++++ Document

It’s a good sign that I didn’t recognize anyone during the White House Correspondents’ Dinner broadcast until halfway through. In the previous eight years Hollywood celebrities parachuted into the nation’s capital to strut up a red carpet and mingle with various tuxedo-clad political barnacles. That kind of hobnobbing woefully gives hope to impressionable student council presidents that if they work very hard and spend six hours a day on LinkedIn, they too may one day sit at the cool kids’ table with Leonardo DiCaprio.

Fortunately that’s over now. Donald Trump, a man so intensely unlikable that satellites spontaneously redirect their orbits to avoid him, has rent asunder the unholy alliance between politicians and coolness. Celebrities skipped this year’s White House Correspondents’ Dinner to attend Samantha Bee’s rival Not the White House Correspondents’ Dinner instead. The president refused to let journalists lob verbal tomatoes at him, so instead visited a rally in Pennsylvania to promote his ambitious agenda of getting more Americans to wear bright red hats.

Absent Hollywood big shots and White House carbuncles, journalists attending the dinner this year by default had to discuss journalism—and the ominous threat President Trump poses to it. Jeff Mason of Reuters said, “Freedom of the press is a building block of our democracy. Undermining that by seeking to delegitimize journalists is dangerous to a healthy republic.” Bob Woodward gathered applause with, “Mr. President, the media is not fake news.” And during his keynote address, Hasan Minhajs veered away from jokes to warn, “Donald Trump doesn’t care about free speech. The man who tweets everything that enters his head refuses to acknowledge the amendment that allows him to do it.”

Usually the White House Correspondents Dinner looks like a cross between prom and a Comedy Central roast, but this time the enmity between the White House and the press manifested in some sober reflections on the Fourth Estate. Speakers celebrated the First Amendment, and warned of the menace which government might pose when it’s no longer run by a liberal philosopher king.

++++++++
++++ Raw data

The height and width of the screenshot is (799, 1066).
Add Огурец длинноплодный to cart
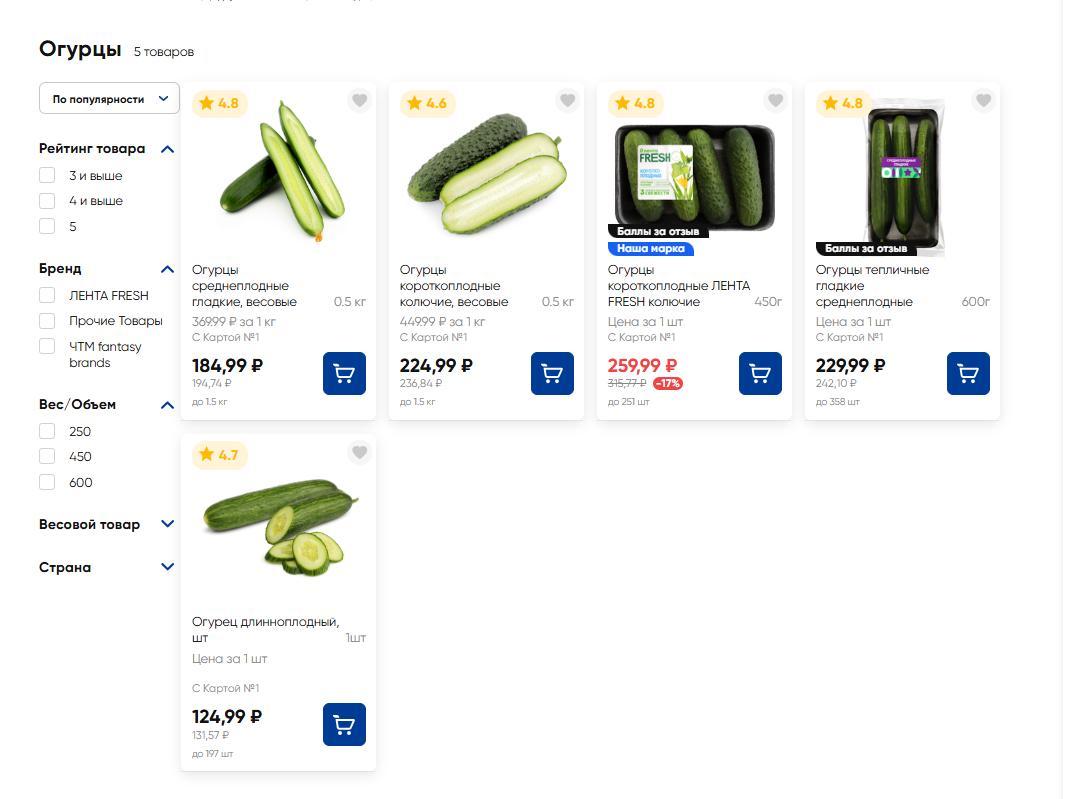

++++++++

Directives:
1. Pull out everything from "Fortunately that’s over" down to "bright red hats." in the piece about the White House Correspondents' Dinner, copying it word for word.
2. Pick up the piece about the White House Correspondents' Dinner where it stops and keep writing it.

Exercise responses:
1.
Fortunately that’s over now. Donald Trump, a man so intensely unlikable that satellites spontaneously redirect their orbits to avoid him, has rent asunder the unholy alliance between politicians and coolness. Celebrities skipped this year’s White House Correspondents’ Dinner to attend Samantha Bee’s rival Not the White House Correspondents’ Dinner instead. The president refused to let journalists lob verbal tomatoes at him, so instead visited a rally in Pennsylvania to promote his ambitious agenda of getting more Americans to wear bright red hats.

2.
Journalists sounding the alarm about the president have a point—Donald Trump is America’s answer to Silvio Berlusconi. If he had an attention span greater than that of a cocker spaniel, I would be seriously worried about his threats to open libel laws. It’s unnerving that he expels syndicates from White House briefings when they displease him, and that he routinely lambasts the media as “fake news” and enemies of the American people.

That said, perhaps part of why Americans have such abysmally low opinions of the media in polls is that journalists keep describing themselves as objective, even-handed seekers of truth—they certainly styled the profession that way at this year’s White House Correspondents Dinner.

In economics Public Choice Theory says that politicians have basic human impulses even after getting elected—they want to keep their jobs, they want to get invited to parties, and they want people to like them. They don’t turn into selfless Vulcans after they’re sworn in. Journalists aren’t magically exempt from the same cognitive bias or groupthink that effects all other humans (although a lot of them seem to think so.) Glenn Greenwald espouses a different school of thought: that journalists should try to be evenhanded, but also own up to their biases so that people can make informed assessments of their reporting.

This year’s White House Correspondents’ Dinner looked less giddy than years past; more of a vocational awards ceremony than a nexus of pundits and starlets. In that capacity balance may have been restored to the Force. Donald Trump, loudmouth authoritarian though he is, kicks up mushroom clouds of hostility every time he interacts with reporters. So at least for now, journalists are antagonists to government—as they should be.

For more on the White House Correspondents’ Dinner, watch below.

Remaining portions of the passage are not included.